Sheesh… it’s not like I have a spreadsheet where I log this stuff. It’s just something that occurred to me after a while, and that afterward, now I pay attention. Not because I’m desperately interested, but because it’s kind of one of those things I can’t un-pay attention to.
I mean, if you saw someone doing something 3-4 times a week, every work week for 7 years, you’d probably notice, despite your better inclinations, that they always or never did something. Like if someone was in front of you ordering lunch 3-4 times a week for 7 years, you’d probably realize it if they literally NEVER ordered anything different. It doesn’t mean that they don’t ever order anything different when you’re not watching, but that in that many times of being by them in line, they’ve always, without exception, ordered the same exact thing.

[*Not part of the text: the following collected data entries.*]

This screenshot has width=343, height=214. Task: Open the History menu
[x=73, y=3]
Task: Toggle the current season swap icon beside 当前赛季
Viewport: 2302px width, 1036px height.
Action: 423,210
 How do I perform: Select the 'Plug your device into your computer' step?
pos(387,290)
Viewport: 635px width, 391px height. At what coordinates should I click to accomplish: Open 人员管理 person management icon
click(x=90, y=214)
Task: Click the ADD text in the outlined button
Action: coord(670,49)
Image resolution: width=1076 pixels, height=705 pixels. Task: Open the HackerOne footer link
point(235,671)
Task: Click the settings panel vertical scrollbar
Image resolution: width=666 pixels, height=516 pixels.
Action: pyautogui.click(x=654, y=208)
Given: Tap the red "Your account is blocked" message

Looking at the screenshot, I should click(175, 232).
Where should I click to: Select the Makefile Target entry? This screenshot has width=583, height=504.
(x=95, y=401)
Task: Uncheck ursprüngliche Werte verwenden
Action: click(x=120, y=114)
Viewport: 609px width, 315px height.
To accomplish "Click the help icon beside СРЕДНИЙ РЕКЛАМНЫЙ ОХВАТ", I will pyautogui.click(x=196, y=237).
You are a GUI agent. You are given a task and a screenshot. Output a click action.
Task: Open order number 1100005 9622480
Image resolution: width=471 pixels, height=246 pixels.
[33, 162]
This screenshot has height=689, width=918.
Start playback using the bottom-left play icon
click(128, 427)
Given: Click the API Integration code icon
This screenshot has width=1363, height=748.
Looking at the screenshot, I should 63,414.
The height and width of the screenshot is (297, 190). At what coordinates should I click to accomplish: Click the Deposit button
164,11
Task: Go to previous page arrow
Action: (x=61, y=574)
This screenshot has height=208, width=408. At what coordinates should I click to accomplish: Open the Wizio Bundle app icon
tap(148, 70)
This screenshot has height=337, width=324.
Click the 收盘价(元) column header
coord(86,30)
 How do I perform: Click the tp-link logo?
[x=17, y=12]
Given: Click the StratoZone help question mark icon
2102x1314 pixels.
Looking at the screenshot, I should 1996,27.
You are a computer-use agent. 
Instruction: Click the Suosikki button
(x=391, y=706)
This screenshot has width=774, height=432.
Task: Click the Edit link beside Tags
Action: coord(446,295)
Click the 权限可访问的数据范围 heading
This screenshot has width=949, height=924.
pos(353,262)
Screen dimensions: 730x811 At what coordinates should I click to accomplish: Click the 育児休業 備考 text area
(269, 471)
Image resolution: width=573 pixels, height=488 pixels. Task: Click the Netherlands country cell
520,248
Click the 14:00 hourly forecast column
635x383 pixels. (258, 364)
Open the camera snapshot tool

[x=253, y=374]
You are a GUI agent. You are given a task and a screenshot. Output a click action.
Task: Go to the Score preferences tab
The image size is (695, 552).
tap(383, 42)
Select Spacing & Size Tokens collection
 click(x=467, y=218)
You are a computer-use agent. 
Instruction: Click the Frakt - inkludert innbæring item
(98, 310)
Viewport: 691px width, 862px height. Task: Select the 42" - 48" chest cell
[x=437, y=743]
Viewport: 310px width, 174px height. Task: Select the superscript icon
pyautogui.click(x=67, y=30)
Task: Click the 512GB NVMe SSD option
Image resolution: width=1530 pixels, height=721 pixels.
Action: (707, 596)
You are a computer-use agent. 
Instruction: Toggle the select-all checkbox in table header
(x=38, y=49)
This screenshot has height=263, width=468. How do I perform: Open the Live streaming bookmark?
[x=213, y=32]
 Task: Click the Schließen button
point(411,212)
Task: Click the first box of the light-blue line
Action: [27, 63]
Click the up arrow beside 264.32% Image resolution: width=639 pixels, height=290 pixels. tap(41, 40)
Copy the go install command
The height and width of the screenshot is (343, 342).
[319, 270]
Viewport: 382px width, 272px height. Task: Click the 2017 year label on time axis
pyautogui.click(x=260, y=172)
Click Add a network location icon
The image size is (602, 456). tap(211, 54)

And it does seem that he craps a lot, based on the sounds and the toilet paper roll rattling, so maybe he’s got some kind of gut problem. He doesn’t seem terribly healthy to me.
I had a colleague like that. He had had his colon and rectum removed due to a wretched excess of precancerous polyps. Those particular organs are responsible for removing water from your digestive effluent to provide a relatively firm, compact mass, and for providing a convenient place for that mass to collect; with both of those capabilities gone, he did indeed make frequent trips to the bathroom.
He made no secret about his medical history, and none of us regarded it as a “weird work bathroom behavior”; it was just a fact of life for him.
So that when someone else comes into the restroom to use the toilet and sees the door hanging partway open the way it usually does when it’s not in use, they don’t assume the stall is empty, fling the door open, and smack you in the ass, sending you face-first into the wall above the toilet.
Ok, we can all agree that “in the land of sun & fun, we dont flush for number one” is controversial. So, I get it, flush after using the urinal or dont flush. Save water and the environment or save your sensibilities. Not here to condemn either.
But there’s always one guy who flushes before and constantly during. Dude-* this is California- we have a water shortage. *
Very simple: she wants the end stall, just like you do. But it’s taken. So she takes the next-best one.
I recall reading a study done by some college sociology prof where they put a hidden camera in the public part of multi-stall restrooms to record which stalls got used.
After they had gathered enough data, the review revealed that in an otherwise empty bathroom pretty much 90% of stall users (female or male) picked the one furthest from the door. His hypothesis was that folks were assuming everybody else used the closest one, so by using the far one they were getting the cleanest, freshest stall.
But since almost everybody thought the same thing, they were all inadvertently sabotaging each other and using the dirtiest, most used stall of all.
The takeaway is that if you want clean, take the one by the door. You’ll also find the next person entering will probably use the far one, thereby leaving the max empty space between the two of you. Win Win!!
Or maybe it just takes him a while to get started and he’s worried he’ll get some funny looks standing at a urinal holding his dick in his hand for five minutes with nothing coming out.
We used to have the phantom shitter. She would leave her droppings alongside the toilet. We narrowed it down to two women; luckily, neither are employed with us anymore.
We also have the grunter. Self-explanatory. She’s an otherwise nice woman, but you can hear her 10’ away through walls.
Lastly, we have Lysol Lady. She brings her own can into the bathroom and Lysol bombs the whole place, even if she just urinates. I know management has spoken with her, due to a few coworkers have sensitivities.
I went to the toilet once a day, sitting down, for the best part of 45 years. I didn’t need to use a urinal until I started getting an enlarged prostate.
Maybe if you cut down on the secret drinking you wouldn’t spend so much time in the mens room???